The diagram on the right shows two proteins, with their hydrophilic regions coloured blue.The protein on the left has relatively few hydrophilic regions, and hence will aggregate and precipitate at a relatively low concentration of ammonium sulphate - perhaps around 20 - 30% saturation. By contrast, the protein on the right has considerably more hydrophilic regions, and hence will remain in solution until the concentration of ammonium sulphate is considerably higher - perhaps around 50 - 60% saturation.

This means that it is possible to separate proteins from a mixture on the basis of their relative hydrophilicity by gradually increasing the concentration of ammonium sulphate.

At each stage you calculate the volume of saturated ammonium sulphate solution that will be required to achieve a given percentage saturation of your enzyme preparation, which is typically a crude tissue homogenate or perhaps a high-speed supernatant of a tissue homogenate. The ice-cold saturated solution of ammonium sulphate is added slowly to the protein solution, in an ice bath, and stirred continually. When the required amount has been added, the solution is centrifuged, and the precipitate collected, and redissolved in buffer. A higher degree of saturation with ammonium sulphate is then achieved by adding more saturated ammonium sulphate solution in the same way.

Initially you would probably use a number of wide ranges of ammonium sulphate saturation, say 0 - 50% and see whether or not your enzyme is precipitated.
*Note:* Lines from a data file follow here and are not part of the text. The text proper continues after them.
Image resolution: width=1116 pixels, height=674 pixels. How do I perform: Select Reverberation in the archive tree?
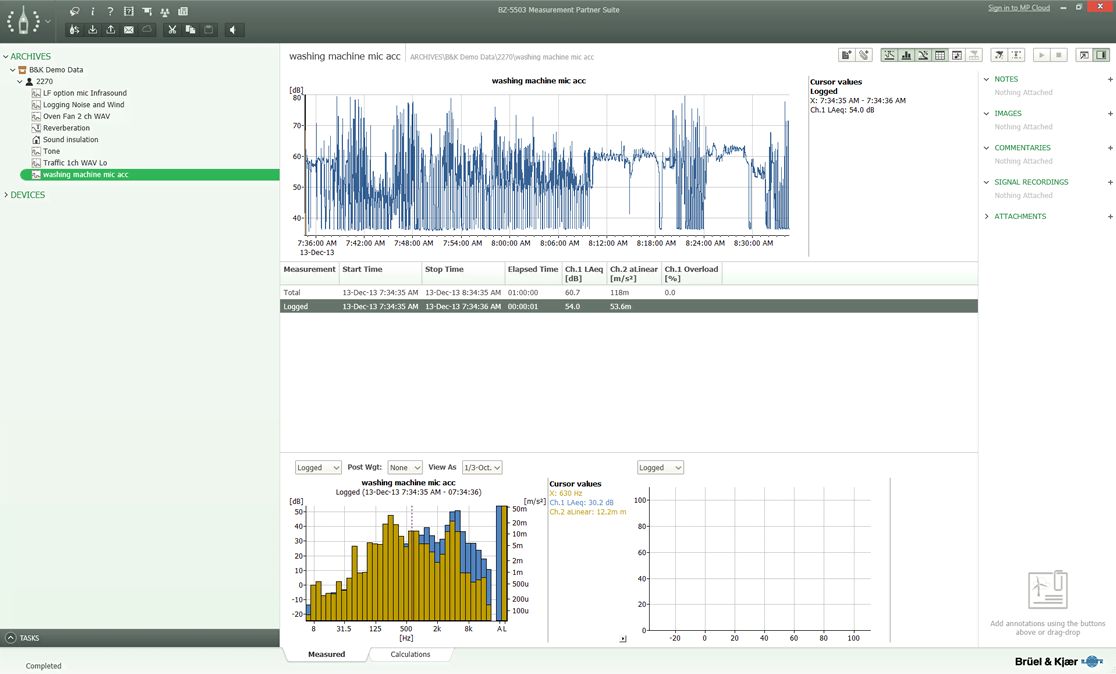tap(66, 128)
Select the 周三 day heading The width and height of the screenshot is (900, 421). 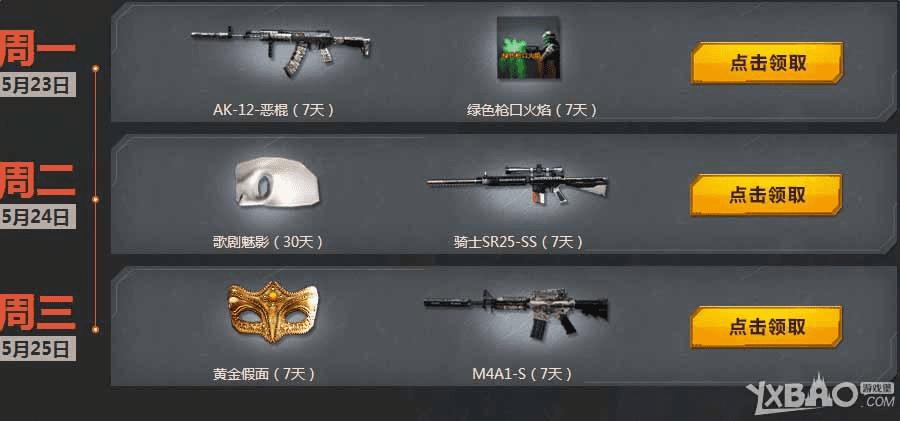coord(37,312)
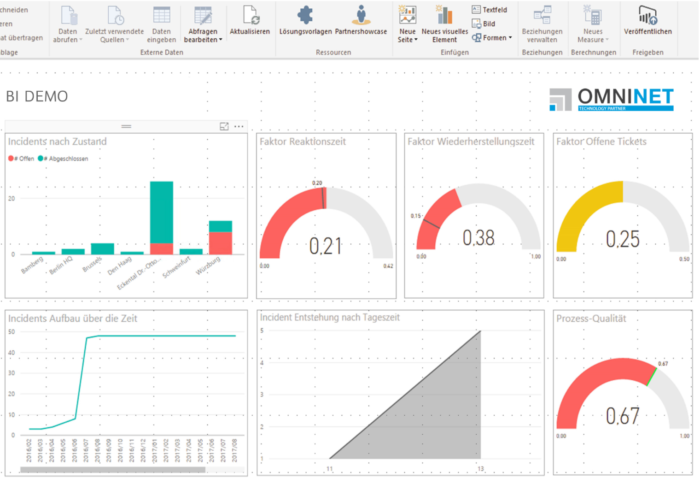The width and height of the screenshot is (700, 484).
Task: Click the Daten eingeben icon
Action: pos(161,15)
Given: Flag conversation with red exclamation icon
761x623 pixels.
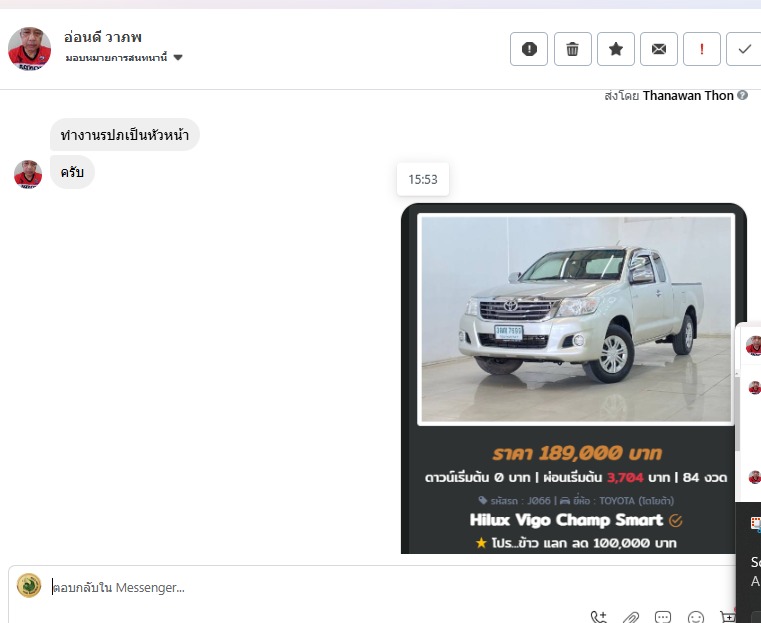Looking at the screenshot, I should (702, 49).
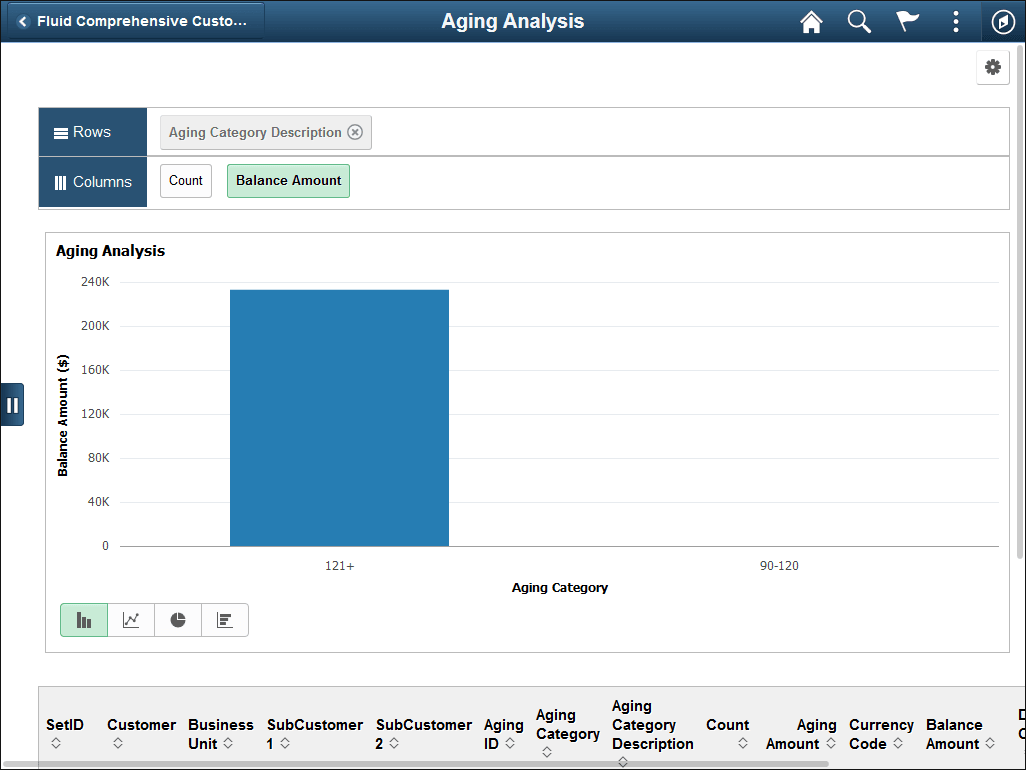Open the NavBar compass menu
This screenshot has height=770, width=1026.
click(1003, 21)
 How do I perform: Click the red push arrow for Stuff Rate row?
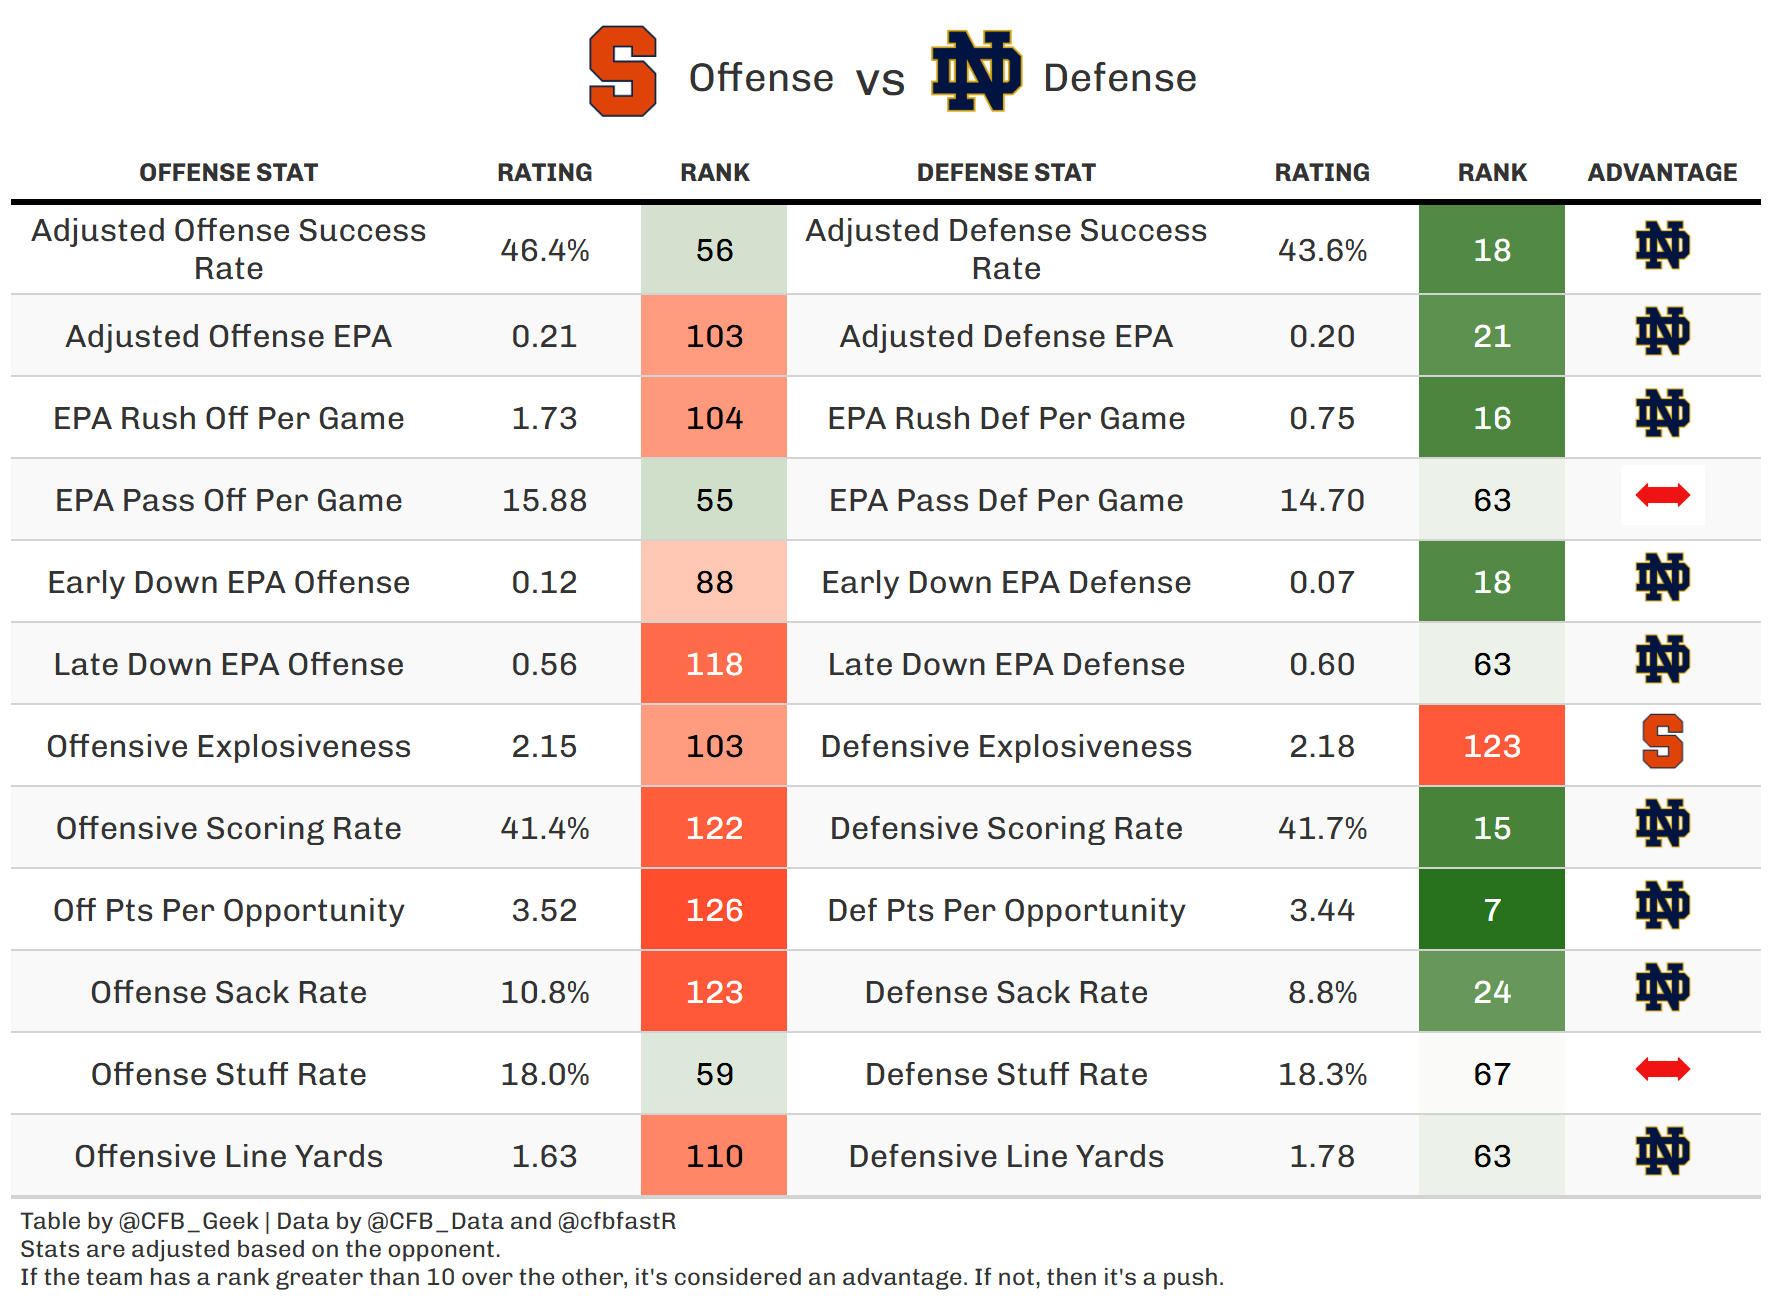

If it is, then you can refine the range until you achieve maximum recovery of the enzyme and maximum removal of interfering proteins.

Removing the ammonium sulphate by dialysis

Having precipitated a protein fraction that contains most of your enzyme, and redissolved it in buffer, it is necessary to remove the ammonium sulphate before you can proceed to subsequent steps in the purification process. The simplest way to achieve this is to dialyse the solution.

As shown in the diagram, the enzyme solution is placed in a bag of selectively permeable membrane (e.g. cellophane), immersed in a large volume of buffer that is stirred and maintained at about 4C.The membrane has pores that will permit small molecules such as ammonium and sulphate ions to cross, and hence equilibrate in the larger volume of buffer outside, while not permitting large protein molecules to cross. If the buffer is changed several times, allowing several hours each time for the ammonium sulphate to equilibrate, more or less all of it will be removed from the protein solution.

Dialysis will increase the volume of the enzyme solution, because of the initial osmotic effect of the ammonium sulphate; (this is why it is important to leave an air gap at the top of the membrane tube, to prevent it bursting).

Removing the ammonium sulphate by gel filtration

An alternative way of removing the ammonium sulphate is by gel filtration, using e.g. Sephadex G25, which has small pores that will retard small molecules such as ammonium and sulphate ions, but will exclude large protein molecules, so that they are eluted in the void volume of the column. This means that the early eluate will contain the proteins, more or less free from ammonium sulphate.